Myers, assigned female at birth, grew up in the town of Paris — that’s Paris, Maine. He says, laughing that he traveled to Norway, Sweden, and Paris without going more than twenty or so miles. (Maine also has a Sweden and a Norway.) He was a member of his town’s only Jewish family and grew up with what he describes as an affinity for labels. As a child he identified with the idea of a tomboy, then as a teenager experimented with the aesthetic of butch. It was only the summer after his junior year that Myers realized that the word he was really looking for was “transgender.”

He recounts that the first encounter he had with the idea of being transgender was at a pride parade in Boston with a youth group he was a part of. He was marching as a lesbian, a cisgender girl attracted to other girls who dressed in flannel shirts and had close-cropped hair. His group marched between an organization called Lesbian Avengers that sported shaved heads and bare chests and a group of happy, tattooed women who called themselves Dykes on Bikes.

And it was then, talking to those women, that Myers thought for the first time that he did not have the same pride in femininity as they did. “For the first time,” he says. “The world saw me as a boy. And that just felt so good, so right, that I decided then and there that I couldn’t go back.”

Myers graduated from Phillips Exeter in 1996, the school’s first transgender student. After a phone call to the dean two weeks before school opened, he began to live his life as male at Exeter. It wasn’t easy – the girl originally in his double opted not to room with him and he had more than a few teachers struggle with his pronouns. But Myers lives by the philosophy that “If people don’t get it, you need to say: let’s talk about it.”

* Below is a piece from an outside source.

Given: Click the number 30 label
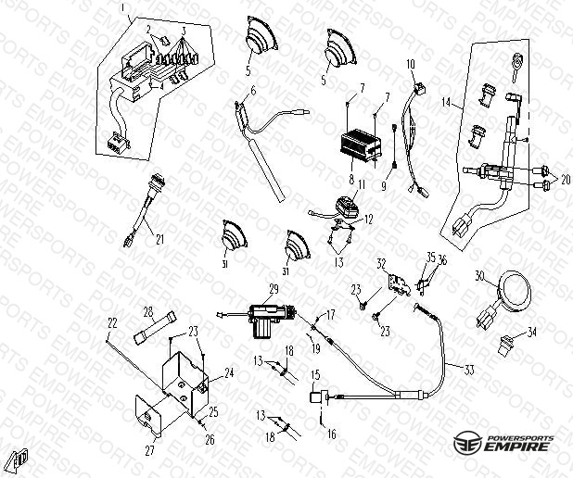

He tells two stories that he feel exemplify his experiences at Exeter. “A woman saw me on the stairs in Hoyt, my dorm, and said ‘Oh, it’s so nice that you’re helping your sister move in!’” and then, “I wanted to get voted ‘most changed since freshman year,’ and I didn’t get it. I complained to my friend, who laughed in my face and said ‘Are you kidding? You haven’t changed at all!’”

To Myers, those two stories represent how transgender identity should be understood. There is the external of gender, how you look, and the internal of gender, how you really feel. In returning to Exeter to speak this summer, Myers answered many questions clarifying what he thought gender really was.

“How do I define gender? I try not to,” he said. Myers is a presence who combines both warmth and intellect in the way he talks—He heads a transgender affinity group at Exeter during the regular session and he has a spectacular talent for reaching out and articulating the feelings of confused youth. No question is too weird or stupid around him. When asked about specifics regarding his transition, he responds “Testosterone is a great drug, I recommend it,” which sends the room into gales of laughter. Tensions fell and the basement of the Academy Center became a space for understanding and support this Tuesday.

In a world where identity is becoming increasingly malleable for young people, voices like Myers’ are incredibly important for students to hear. During his presentation, he’s asked his best single  bit of advice for transgender students.

Myers thinks about it for a moment, and then says to a room of young people who have made the choice to listen to his story and empathize, educate, and explore in their own lives: “Advocate for yourself. That is how minds are changed.”